This past weekend I mistook the sink faucet for my cat, and Cheese Train Haze, a freaking SATIVA, was to blame. There I was, smoking a bowl and chilling in front of some trash TV when I looked over and thought my cat was being a jerk on the counter. I tried to shoo her off from afar by yelling, but she did not move, and instead sat there like a feline statue. Or so I thought.
I was obviously pretty stoned, so I didn’t want to get off the couch and shoo her away from whatever was interesting her, but I was so hyper-focused on the cat sitting like a statue that I did, at one point, get up and walk over. Lo and behold, it wasn’t my cat. It was my kitchen sink faucet, which has always been exactly where it is and until now has never resembled the cat.
That’s the power of Cheese Train Haze, though. That strain is a total mind fuck. I was not only confused by my faucet, but I also felt like my face was melting off of its bony base like a waxy candle. I do not understand how this is a sativa, other than it makes me hyper focus on things that aren’t actually occurring.
I picked up this stinky cheese man strain from The Green House in Durango and knew what I was in for when I did so. We’ve smoked quite a bit of Cheese Train Haze over the last year, and I thought I was prepared for its effects after it screwed with my head so badly the first time that we reviewed it. I was not prepared for those trippy effects, nor was I prepared for the horrendous stench that was emitted from the container when I popped the lid open. This strain is fun, and it’s also quite pretty with its frosty white nugs, but it smells like sheer funk that’s straight from the devil’s feet.
Luckily, I like how it affects me enough to overlook the fact that it smells like a high school locker room filled with moldy cheese. This strain turns me into a walking display ad for stoner tropes, and brings with it everything from the severe munchies to tripped out, amused bouts of uncontrollable laughter.
The crazy thing is I’d only smoked a single bowl when I started confusing the kitchen faucet for the cat. And to be fair, things actually started off pretty chill, but they obviously didn’t stay that way. One minute I was a moderate level of high, and the next minute I mistook an inanimate object for a furry, alive object. Luckily, I was super amused by everything at that point, so I wasn’t even horrified by my mistake. I just laughed it off.

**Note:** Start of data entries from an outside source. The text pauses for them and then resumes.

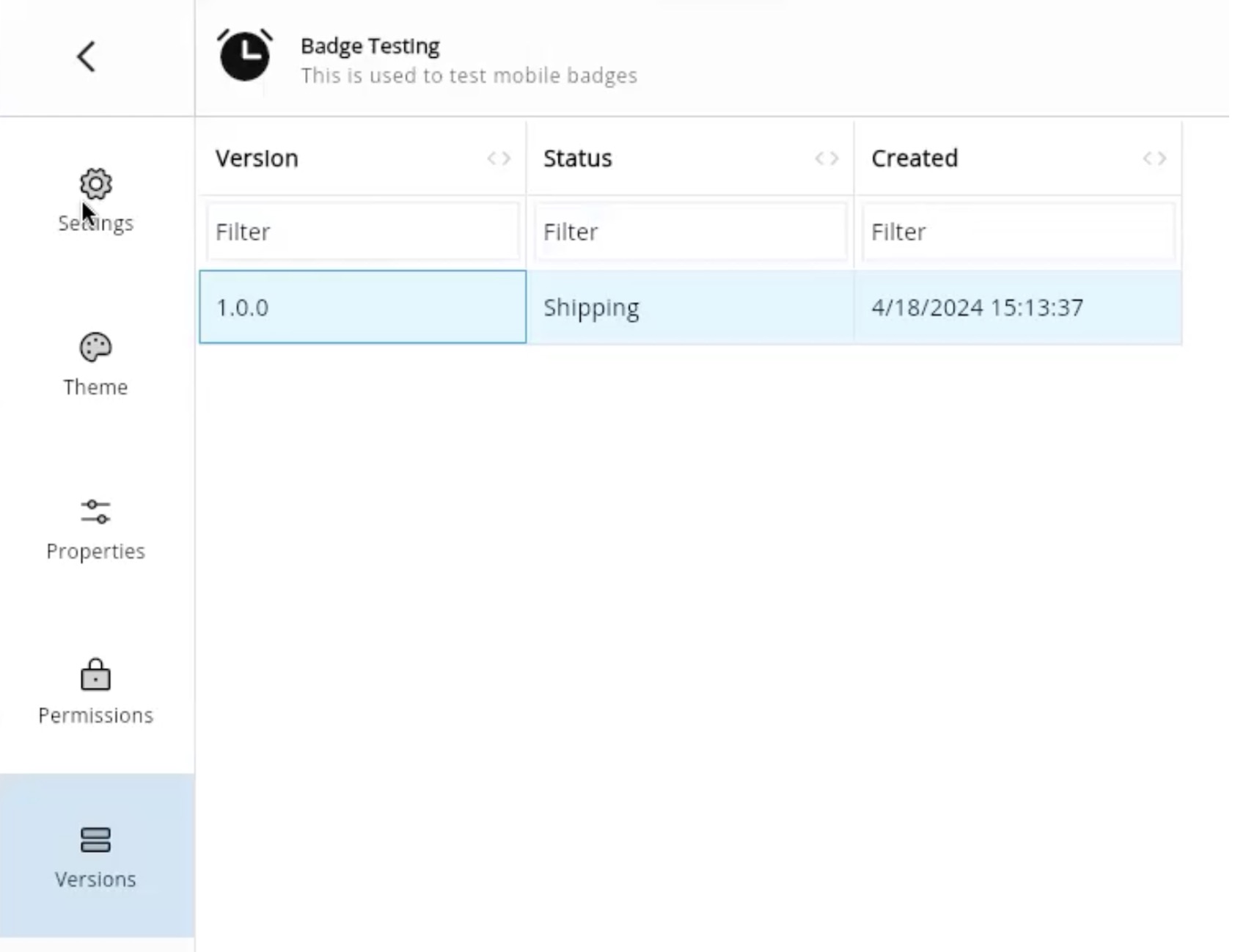
Task: Open Permissions via the lock icon
Action: coord(95,675)
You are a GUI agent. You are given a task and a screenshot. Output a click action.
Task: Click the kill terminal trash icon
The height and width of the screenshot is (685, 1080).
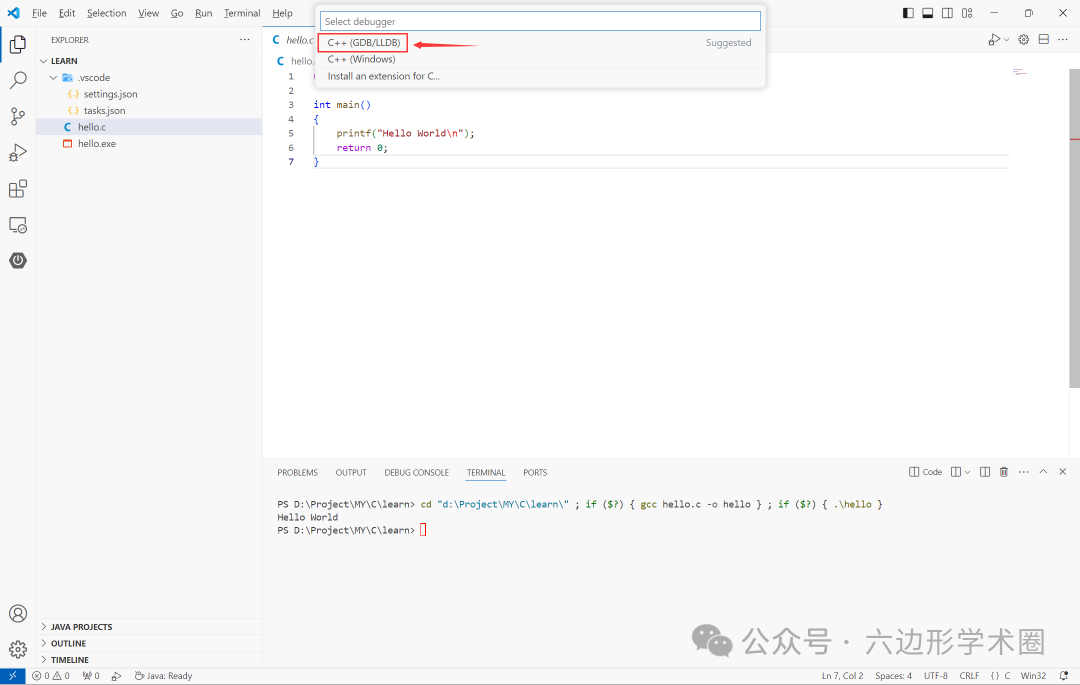click(x=1003, y=472)
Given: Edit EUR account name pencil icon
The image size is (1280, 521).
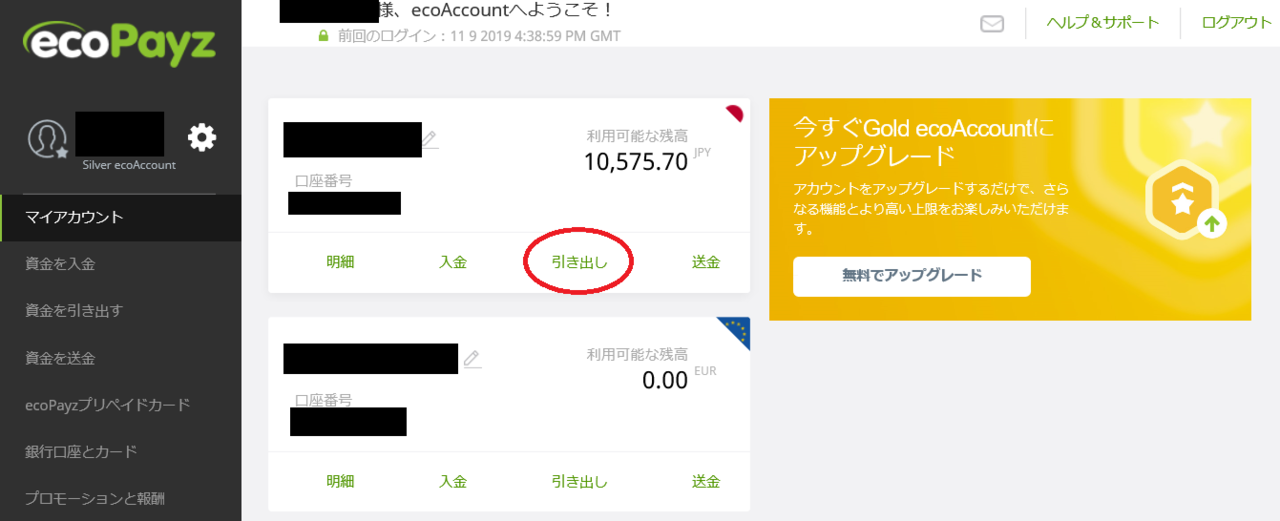Looking at the screenshot, I should (x=472, y=358).
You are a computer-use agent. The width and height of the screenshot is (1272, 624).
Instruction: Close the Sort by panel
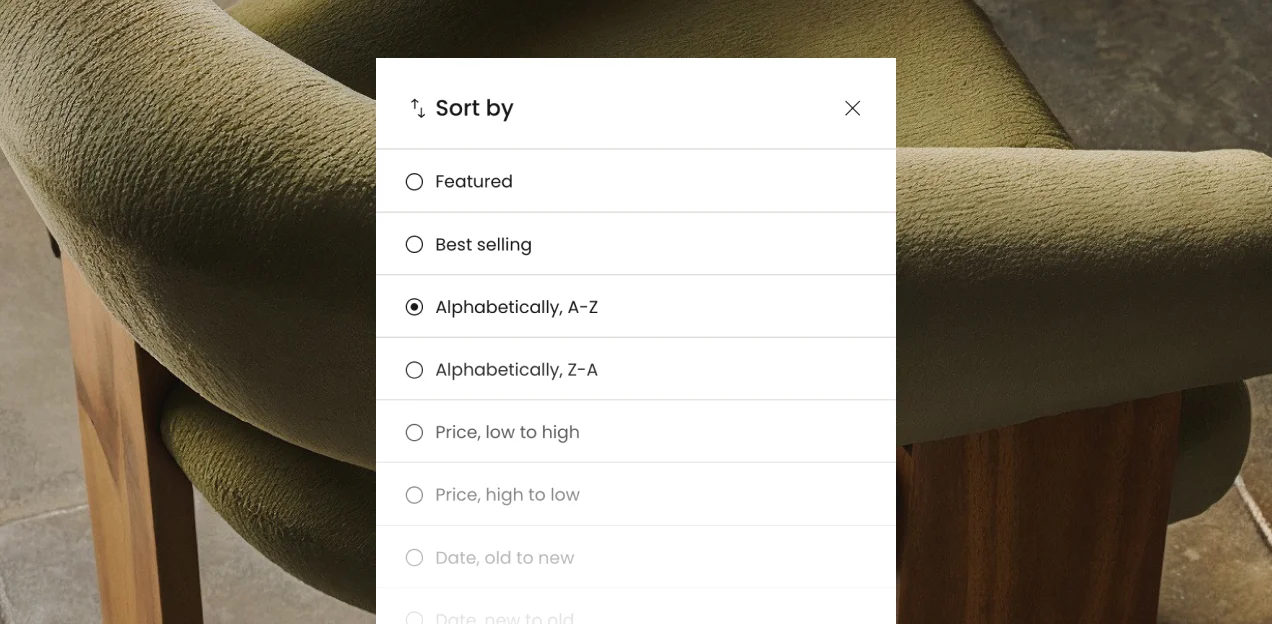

I then proceeded to laugh everything else off, too, but couldn’t get my mouth to work long enough to explain to my house-mate what the deal was. I would break into a fit of laughter, catch my breath, attempt to explain what had happened with the sink, and then dissolve into another bout of laughter. That was basically the pattern the entire time I was stoned.
Well, there was that and intermittent stints of productivity, which was a weird split, as you can imagine. I would sit on the couch and laugh at everything – and by that I mean Zied on “90 Day Fiancé” because he is a Tunisian treasure, you guys – but then suddenly feel the urge to get up and be productive. At one point I even got up and organized my weed, which had thrown haphazardly into a plastic bin and was sitting on a shelf in my closet. No longer, though! It’s no longer a jumbled mess. It is neatly organized, labels facing forward, so I can find what I’m looking for instead of throwing containers out while digging for something specific.
Anyway, that’s the magic of Cheese Train Haze. It turned me into a giggly, tripped-out mess who was entirely too amused by trash television and my kitchen faucet. I would highly recommend this strain, but make sure you plug your nose before you bring the bowl near your face or you may pass out from the funk. Don’t say I didn’t warn you.